La dosis habitual de clasicismo que nos ofrece el Festival desde hace algunos años, so pretexto de interpretación rigurosa e históricamente informada, nos trajo uno de los tándem más esperados de la temporada, no sólo del certamen sino de toda la programación musical de este año, sobre todo teniendo en cuenta la escasez de música de cámara que desde hace años vivimos en la ciudad, al margen de la que nos ofrecen los agentes locales. Nada más y nada menos que Andreas Staier, uno de los mejores teclistas en activo, y Midori Seiler, cuyo prestigio y reconocimiento como activista de la interpretación historicista la avalan, se postularon como uno de los puntos culminantes del festival de este año. Otra cosa fueron los resultados.
Staier vino acompañado de un fortepiano de lujo, una réplica de un original de Conrad Graf construido por uno de los mejores especialistas de la actualidad, Paul McNully, hace apenas unos años. En él el afamado pianista y clavecinista alemán desgranó un Impromptu nº 1 de Schubert poderoso y enérgico, sin descuidar la delicadeza que caracteriza algunos de sus pasajes, potenciando en todo momento el sonido del instrumento y abriendo las posibilidades tímbricas de una pieza tan transitada como ésta a nuevas sensibilidades más afines a la estética con la que fueron concebidas; y cuatro de las Siete bagatelas Op. 33 de Beethoven, de las que emergieron su notable encanto y genial inventiva, sin menoscabo de su sofisticación. Su pulsación firme, ágil y precisa trascendió la irrupción de alguna nota falsa, que no logró eclipsar una interpretación excelente, diáfana y perfectamente definida, que se extendió también a su participación en las piezas a dúo que completaron el programa.
La Sonatina nº 1 de Schubert es una obra menor que apenas establece un diálogo entre el teclado y el violín, destacando la melodía por encima de un desarrollo superfluo. La escasa importancia que el autor daba al violín no es excusa para que Seiler extrajera un sonido tan desvaído y lánguido, de sonido dulce y sedoso pero líneas imprecisas y modulantes. Quizás fuera sólo mi apreciación, pues apenas conseguí sumar adeptos cuando tuve oportunidad de intercambiar opiniones.

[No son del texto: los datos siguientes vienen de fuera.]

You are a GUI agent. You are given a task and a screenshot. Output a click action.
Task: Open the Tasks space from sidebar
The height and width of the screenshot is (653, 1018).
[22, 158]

El problema sin embargo se agravó en la Sonata K526 de Mozart, cuyo encanto rococó y aparente sencillez melódica no debe eclipsar su arrolladora y penetrante profundidad, que la violinista no acertó a nuestro juicio plasmar en su debida proporción, faltando concisión, vitalidad y equilibrio. Especialmente grave fue el resultado en el andante, si bien Staier y Seiler no debieron considerarlo así al elegirlo precisamente como propina final. Los resultados mejoraron considerablemente en la Sonata D574 de Schubert, más conocida como Dúo para violín y piano, de carácter también desenfadado, llena de dulzura pero con espacio también para el drama; aspectos todos perfectamente encajados en una interpretación ahora sí vigorosa, con portamenti perfectamente medidos y una extraordinaria fusión de los instrumentos.